Stolperstein für die Bahnhofsabstimmung am 9. Juni? Beim geplanten Umbau des St.Galler Hauptbahnhofs regiert der Kommerz auf Kosten der Reisenden. 

Am 9. Juni stimmen wir über die Neugestaltung des Bahnhofplatzes ab. Aber nicht nur. Wer Ja sagt, sagt auch Ja zum Versuch, den Hauptbahnhof in ein Einkaufszentrum zu verwandeln. Die Pläne der SBB erwecken gar den Eindruck, als stünde dieses Ziel im Vordergrund – und nicht die Verbesserung der Situation für die Reisenden.
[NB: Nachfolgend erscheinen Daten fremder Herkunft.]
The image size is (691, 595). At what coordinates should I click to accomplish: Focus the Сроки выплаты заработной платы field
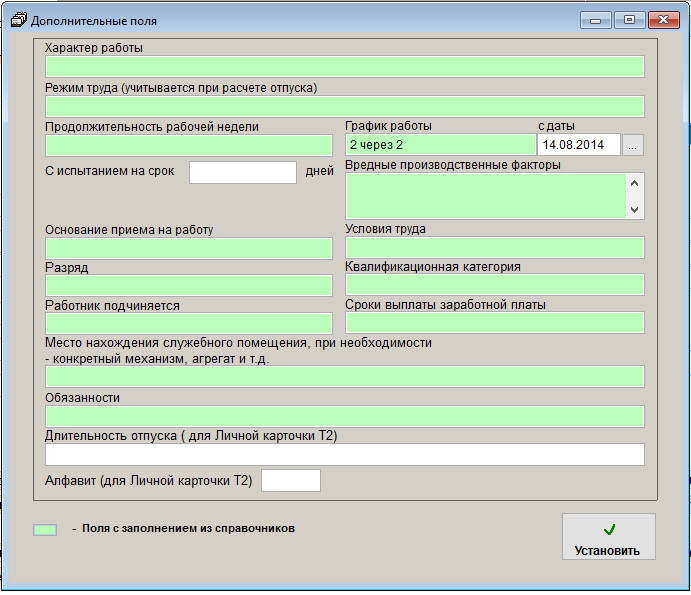coord(494,322)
Laut SBB sollen in der Schalterhalle zusätzliche Verkaufsflächen geschaffen werden. Obwohl die meisten Reisenden vom Bahnhofplatz her ins Gebäude strömen, sollen die Billettschalter weiter nach Westen verlegt werden. Dorthin, wo jetzt der Avec-Shop steht. Dafür rücken die Geschäfte nach vorne zu den Passantenströmen. Wer also ein Ticket vom Schalter braucht, muss einen weiteren Weg zurücklegen, vorbei an allen Läden. Shops als Schikane.

Markus Streckeisen von SBB Immobilien räumt ein, dass man den Bahnhof «kommerziell aufwerten» will. Nach der Logik der Immobilienentwickler, die heute das Sagen haben, sind Reisende vor allem Kunden, die kaufen. Da kann es nicht schaden, wenn sie ein paar Schritte mehr an Geschäften vorbeilaufen müssen. Wie in Läden, an denen man Schlange laufen muss bis zur Kasse. Der Bahnhofumbau folgt der Profitlogik und nicht dem Mobilitätsbedürfnis. Trotzdem wird stets die Aufwertung der Mobilität beschworen.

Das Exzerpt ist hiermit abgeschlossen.